Comme dans la pièce de Ionesco, le film se découpe en trois actes. Dans ce groupe hybride de personnages de toutes nationalités, une bibliothécaire transposée dans un espace poussiéreux où archives et livres s’accumulent ; une juive pieuse récitant un psaume ; une jeune fille traversant la scène à épisodes réguliers en trottinette… On assiste à une contagion,des gens se transforment en rhinocéros tandis que d’autres résistent.

La menace plane, admirablement interprétée par une Irène Jacob dont le personnage ondule dans une danse frénétique au bord de la folie.


Amos Gitaï se rappelle ainsi le contexte avant le 7 octobre :

« Un mouvement qui avait aussi le sens d’une réaction à la montée d’une forme de conformisme, de disparition de l’esprit critique, dans la société israélienne.

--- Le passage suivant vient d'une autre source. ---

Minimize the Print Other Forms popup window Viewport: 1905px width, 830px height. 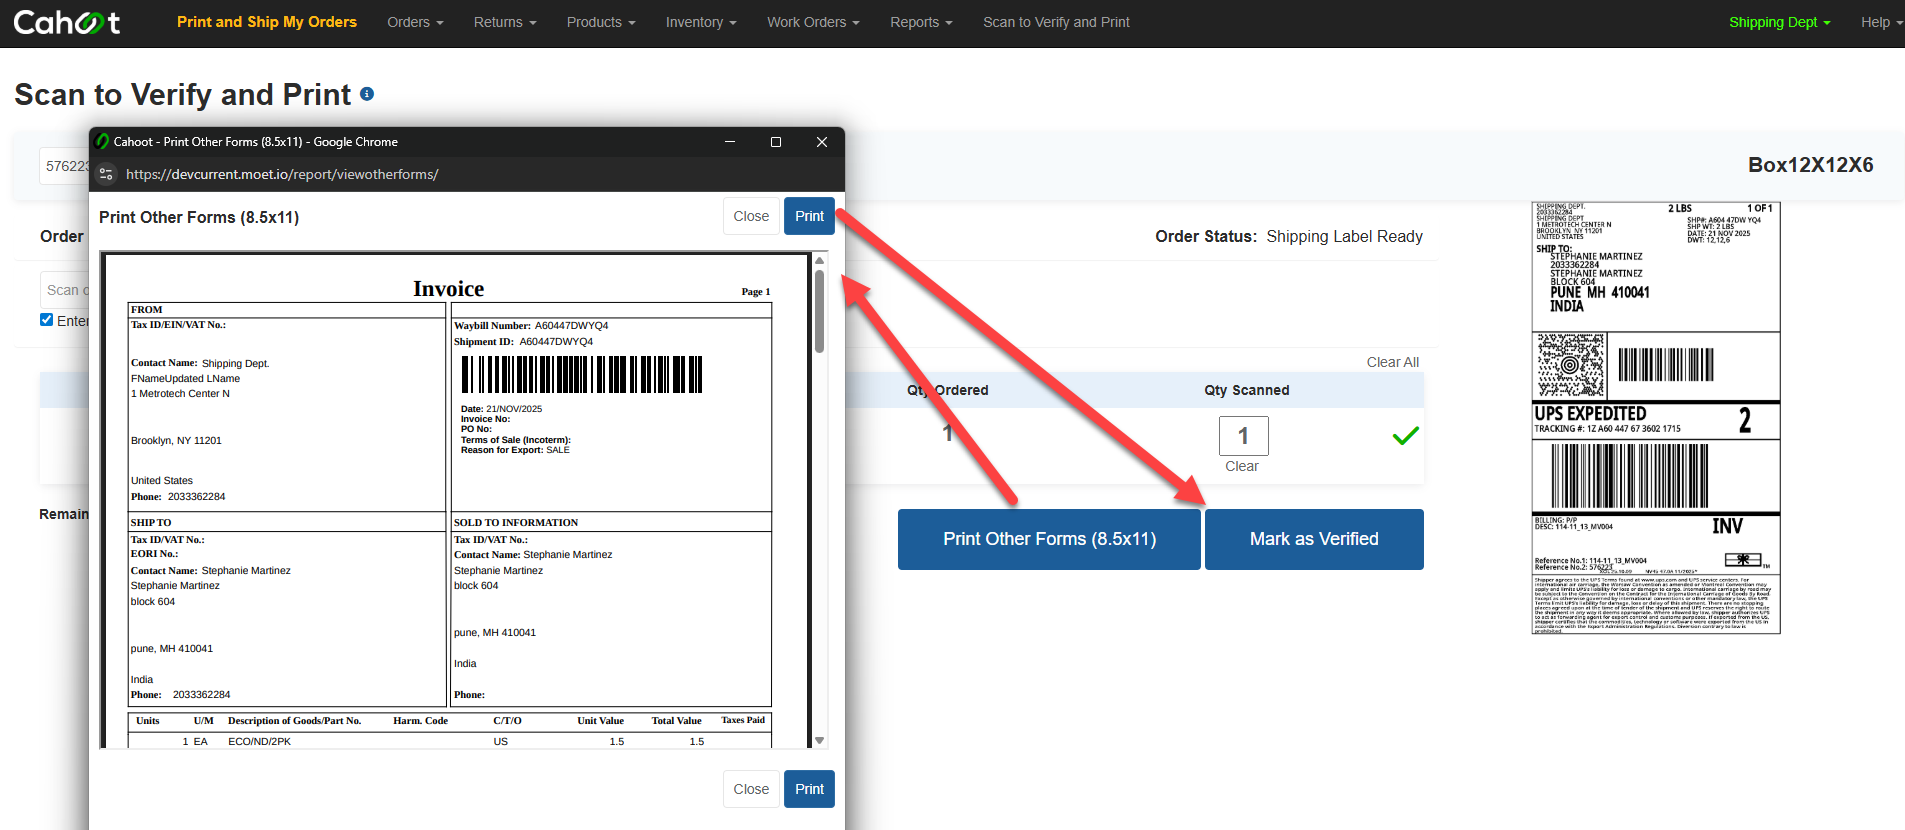pos(730,142)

C’est dans ce contexte que j’ai relu la pièce de Ionesco, « Rhinocéros », écrite à la fin des années 1950 comme une fable anti-totalitaire, et qui m’a semblé faire écho à ce que nous vivions. J’y ai vu la possibilité d’une inspiration pour un film à propos du présent que nous vivions… »

Amos Gitaï, réalisateur.

En hébreu, Shikun signifie « logement social », « bâtiment pour accueillir ». Dans le film, il devient un abri pour des personnes qui, pour différentes raisons, ont besoin d’un endroit où se réfugier face à la menace des rhinocéros. Shikun est un huis-clos avec de furtives échappatoires à l’extérieur, défini sous la houlette d’architectes et de promoteurs immobiliers retraçant l’espace. Les cinéphiles y verront une abstraction de temps et de lieu, un peu dans la veine de Dogville, le chef-d’œuvre du cinéaste Lars Von Trier.

« Et ni les acteurs ni moi ne connaissons toutes les raisons de ce qui se passe, c’est une recherche pour chacune et chacun, une sorte de quête. Au mieux, nous comprenons ce que nous avons fait après l’avoir fait. Mais cela passe par des choix très précis sur le tournage, lorsqu’on a des plans-séquences avec un grand nombre de protagonistes en mouvement et des circulations complexes de la caméra, on ne peut pas improviser, il faut tout régler au millimètre. Le film nait de cette exigence comme de l’ouverture des questionnements. »

Amos Gitaï, réalisateur.

Shikun, d’Amos Gitaï, en salle le mercredi 6 mars.